Thursday, September 26, 2013

PITCHING SITCOMS

There's a new sitcom coming out this week, the appearance of which in the schedules suddenly cast me back, in a manner I can only imagine as being similar to a Vietnam flashback, but more serious than that, to a meeting I had with one of that shows' producers/commissioners/let's not be too specific, a couple of years ago.

PRODUCER (I'm not saying it was a producer, just that when you're a writer, everyone who isn't an actor or a lighting technician seems to be a producer) had 'read my new spec script', 'loved it' and 'wanted to get me in for a chat'. Reception looked blank when I turned up, but toddled off anyway, and soon the sounds of befuddlement could be heard from behind closed doors. Receptionist emerges.

RECEPTIONIST: Hi James, they're a bit busy in a meeting at the moment, you can go in in a bit.

Note that I can't hear PRODUCER talking to anyone on the phone, and I'm fairly sure I can hear the speedy rustling of paper. When the door finally opens, I can't help noticing there was no-one else in the room, unless they leaped out of the window before I went it, which to be fair, is possible. Also, ten minutes is about how long it takes to read a half-hour script if you're in a hurry, because, say, you weren't entirely aware you had a meeting with the writer, and hadn't read the script you'd been sent.

PRODUCER: Come in then, COME IN!

I could swear that before I'm ushered into the room, the PRODUCER looks furtively around the building, as if to make sure they're not missing anyone more important (quite likely, to be fair), although also worried that someone's seen me go in with them.

PRODUCER: Soooooooooooo……. what have you been up to?
ME: Writing spec scripts?
PRODUCER: YES. Yes indeed. (pause) Didn't work for me, didn't understand a word of it, what else have you got?

Luckily I have got some ideas, most of which, I will allow, are a bit on the nerdy side.
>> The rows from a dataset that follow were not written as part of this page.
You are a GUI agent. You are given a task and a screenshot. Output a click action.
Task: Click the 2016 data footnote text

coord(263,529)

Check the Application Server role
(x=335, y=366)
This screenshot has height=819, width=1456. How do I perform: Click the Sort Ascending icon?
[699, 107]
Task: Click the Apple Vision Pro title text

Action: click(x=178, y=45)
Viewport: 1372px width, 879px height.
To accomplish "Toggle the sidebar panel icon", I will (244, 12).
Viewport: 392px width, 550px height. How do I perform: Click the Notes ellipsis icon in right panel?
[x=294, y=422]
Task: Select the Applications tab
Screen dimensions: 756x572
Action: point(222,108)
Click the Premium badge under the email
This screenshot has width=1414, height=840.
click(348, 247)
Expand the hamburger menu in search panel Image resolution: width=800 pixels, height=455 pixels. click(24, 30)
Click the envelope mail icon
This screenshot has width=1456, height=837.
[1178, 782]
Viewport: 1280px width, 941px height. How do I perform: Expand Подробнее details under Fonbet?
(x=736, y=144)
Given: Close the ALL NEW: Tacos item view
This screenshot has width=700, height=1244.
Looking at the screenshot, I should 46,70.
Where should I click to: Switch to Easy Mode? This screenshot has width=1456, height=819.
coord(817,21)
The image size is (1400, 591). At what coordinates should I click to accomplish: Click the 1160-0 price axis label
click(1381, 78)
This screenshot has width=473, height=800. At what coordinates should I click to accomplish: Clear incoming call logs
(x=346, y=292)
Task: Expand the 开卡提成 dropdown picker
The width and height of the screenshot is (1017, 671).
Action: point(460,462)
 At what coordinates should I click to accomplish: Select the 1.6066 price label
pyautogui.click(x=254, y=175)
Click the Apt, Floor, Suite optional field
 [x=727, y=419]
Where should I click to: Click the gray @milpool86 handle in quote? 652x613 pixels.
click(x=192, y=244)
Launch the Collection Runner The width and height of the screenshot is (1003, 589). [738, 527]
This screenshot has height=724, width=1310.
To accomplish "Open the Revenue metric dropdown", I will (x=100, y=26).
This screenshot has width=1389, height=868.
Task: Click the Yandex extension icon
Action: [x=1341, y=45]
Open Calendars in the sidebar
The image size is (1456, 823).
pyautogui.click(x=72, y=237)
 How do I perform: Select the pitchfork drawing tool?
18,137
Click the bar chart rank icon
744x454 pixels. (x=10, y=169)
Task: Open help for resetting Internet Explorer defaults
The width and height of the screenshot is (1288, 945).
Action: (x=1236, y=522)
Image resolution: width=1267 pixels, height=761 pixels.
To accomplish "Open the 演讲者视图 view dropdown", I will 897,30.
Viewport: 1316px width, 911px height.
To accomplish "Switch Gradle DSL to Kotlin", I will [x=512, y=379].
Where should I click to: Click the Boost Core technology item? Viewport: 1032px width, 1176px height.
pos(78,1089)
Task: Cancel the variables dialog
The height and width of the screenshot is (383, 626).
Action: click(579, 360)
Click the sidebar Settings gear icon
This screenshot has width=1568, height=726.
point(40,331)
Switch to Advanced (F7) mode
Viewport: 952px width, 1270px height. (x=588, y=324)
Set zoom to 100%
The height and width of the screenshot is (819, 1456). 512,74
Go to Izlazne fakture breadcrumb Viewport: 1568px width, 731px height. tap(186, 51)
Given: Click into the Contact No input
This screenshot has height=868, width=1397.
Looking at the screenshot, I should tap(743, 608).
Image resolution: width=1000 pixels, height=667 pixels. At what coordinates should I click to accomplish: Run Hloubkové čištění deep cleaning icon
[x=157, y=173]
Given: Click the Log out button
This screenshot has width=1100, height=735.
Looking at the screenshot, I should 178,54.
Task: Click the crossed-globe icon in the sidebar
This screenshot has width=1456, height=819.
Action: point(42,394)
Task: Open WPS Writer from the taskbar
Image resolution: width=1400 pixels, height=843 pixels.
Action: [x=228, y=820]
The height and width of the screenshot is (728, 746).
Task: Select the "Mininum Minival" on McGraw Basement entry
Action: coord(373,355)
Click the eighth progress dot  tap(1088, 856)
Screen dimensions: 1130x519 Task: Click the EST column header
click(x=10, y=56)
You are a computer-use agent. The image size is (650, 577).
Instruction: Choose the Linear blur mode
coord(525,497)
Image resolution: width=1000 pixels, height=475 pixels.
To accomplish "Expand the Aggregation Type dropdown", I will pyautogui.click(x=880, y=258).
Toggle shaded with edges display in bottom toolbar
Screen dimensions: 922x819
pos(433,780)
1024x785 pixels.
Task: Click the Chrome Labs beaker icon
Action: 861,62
To be safe, I mentally file off the 'In Space!' off the end of them, just in case. I finish to a long silence.

PRODUCER: Hmmmmmm. We're looking for a stuff that's a bit more grounded, to be honest.
ME: Okay.

And then, IN THEIR FACE, because I also have a load of pitches that have not a trace of geeky weirdness, but are about competing dads, and failed actors, and cops and eighteenth century debutantes - okay, I'll allow my version of 'grounded' may vary from others.

PRODUCER: Hmmmmmm again.

A silence grows that could easily be described as 'desperate'.

ME: Okay, what sort of thing are you looking for?

PRODUCER shakes their head disappointedly.

PRODUCER: Oh James, no. No no no. Never that. That's not how it works.
ME: (cunning) Okay, what sort of things *aren't* you looking for?
PRODUCER: Would have worked if you'd gone in with that, but now you're just trying to be clever.

PRODUCER sighs, leans back, looks at me through steepled fingers (their own, fortunately).

PRODUCER: You see, when a good idea comes in, we KNOW it.

Now I have read books ('seen' books) about business jargon, and this seems like a good idea to pull something out of the box.

ME: Example me.

I have their attention. Previously they thought they was dealing with a 'writer'. Now they've realised I am able to talk their language and shit.

PRODUCER: We had some new writers come in last week. Their idea? "Young Irish People In London".
ME: (cautiously) Okay.
PRODUCER: We snapped that shit up pronto.
ME: Right.
PRODUCER: So you see, the kind of thing we're after-
ME: Young Cornish people in London.
PRODUCER: No.
ME: Young Welsh people in London.
PRODUCER: No.
ME: Young Scottish people in London.
PRODUCER: No.

I'm starting to get desperate now.

ME: Young Mexican people in London?

PRODUCER: Why don't you write a couple of pages of ideas, send them to me?

I do that. I don't hear back. Two months later, I send another two pages of ideas. I don't hear back on those either.

7 comments:

John Cowan said...

Well, you know conditions in your industry better than I, but right after "Didn't work for me, didn't understand a word of it, what else have you got?" I would have said:

"Any twelve-year-old could understand it, which means you didn't bother to read a word of it. I'm a professional, and you're wasting my valuable time. Call me back when you're ready to be serious." And then walked out.

James Henry said...

Well yeeeeeeeees, but to be honest, most of the good projects I'm doing came from someone saying a variation of 'I didn't really understand the script of yours someone put in front of me, but what else have you got?'

So you have to be tactful about these things.

Tim F said...

If anyone ever says "example me" in my hearing they will quickly become a conceptual art piece made of bone fragments and organ slivers all over the fucking ceiling.

John Cowan said...

Fair enough. But in this case you knew going into it that they hadn't given your work due consideration, and were basically playing games from the get-go. That's the time to walk out.

Anonymous said...

I'm sorry it didn't work out that time. I wonder if a sit-com featuring Tim Footman as an Irish Vampire in London would work?

Robin said...

Would not have been able to resist saying ".....Monkey tennis?"